Follow I did, through the door-through a sophisticated suite of metal detectors and chemsniffers, I had no doubt-and into a kind of anteroom with three doors. Ortega turned around again, and again he gave me the top-to-bottom scan. "Yes, well," he said at last, "you must, of course, wear a jacket and tie for an audience with the Ali'i." I almost chuckled aloud-the last time I'd heard words to that effect I'd been trying to sleaze my way into a restaurant called La Maison d'Indochine back in Seattle-but suppressed my amusement. Aide de camp, maitre d'-I guess there wasn't that much difference, when you thought about it. I watched the laser-eyed little man, surprised that he didn't look even slightly Polynesian, as he opened a closet set into the richly paneled walls and pulled out some clothes. "A one-oh-five regular should fit." (This seemed to be my week for meeting people with a haberdasher's eye.) He handed over a double-breasted jacket-deep blue with a conservative emerald pinstripe-and a white-and-navy paisley tie. And then he waited.
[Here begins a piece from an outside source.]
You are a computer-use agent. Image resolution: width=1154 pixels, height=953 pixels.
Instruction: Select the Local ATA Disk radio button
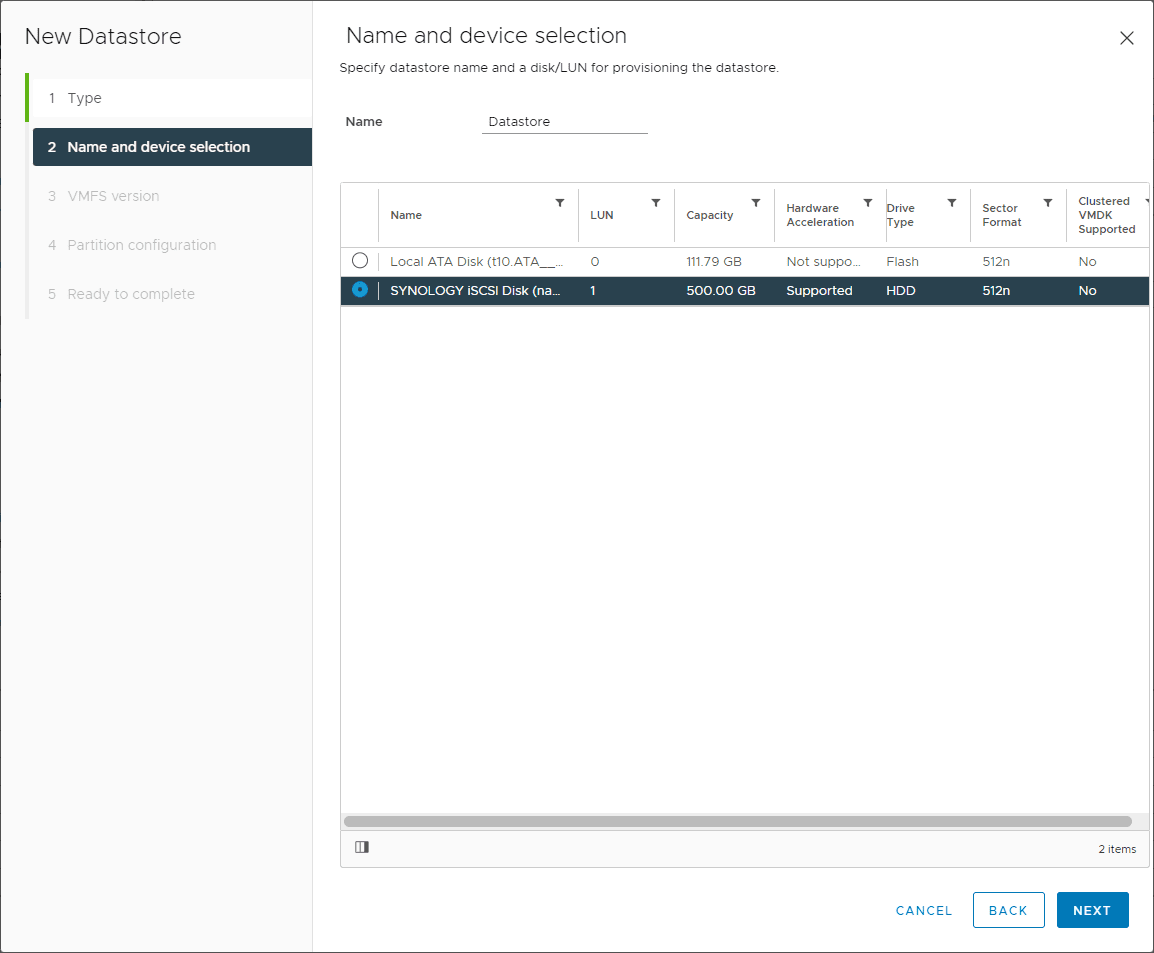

The collar of my tropical shirt wasn't made for a tie, and if the jacket actually was a one-oh-five regular, I'd put on some weight. But I made do the best I could, and did a model's turn for Ortega. "Yes," he said dryly-I suppose a sense of humor wasn't de rigueur this season-and turned his back on me once more.

I followed him through another door and down a short hallway. We stopped at yet another door-some dark, dynamically grained wood this time-and paused. He turned back to me, gave me one last once-over-his frown telling me he didn't like what he saw any better this time-and started in on a protocol lecture. "The Ali'i will acknowledge you," he said. "Until that point you will stand with your eyes averted. You will not speak unless addressed, and then you will limit yourself to answers to the Ali'i's questions. You will not-"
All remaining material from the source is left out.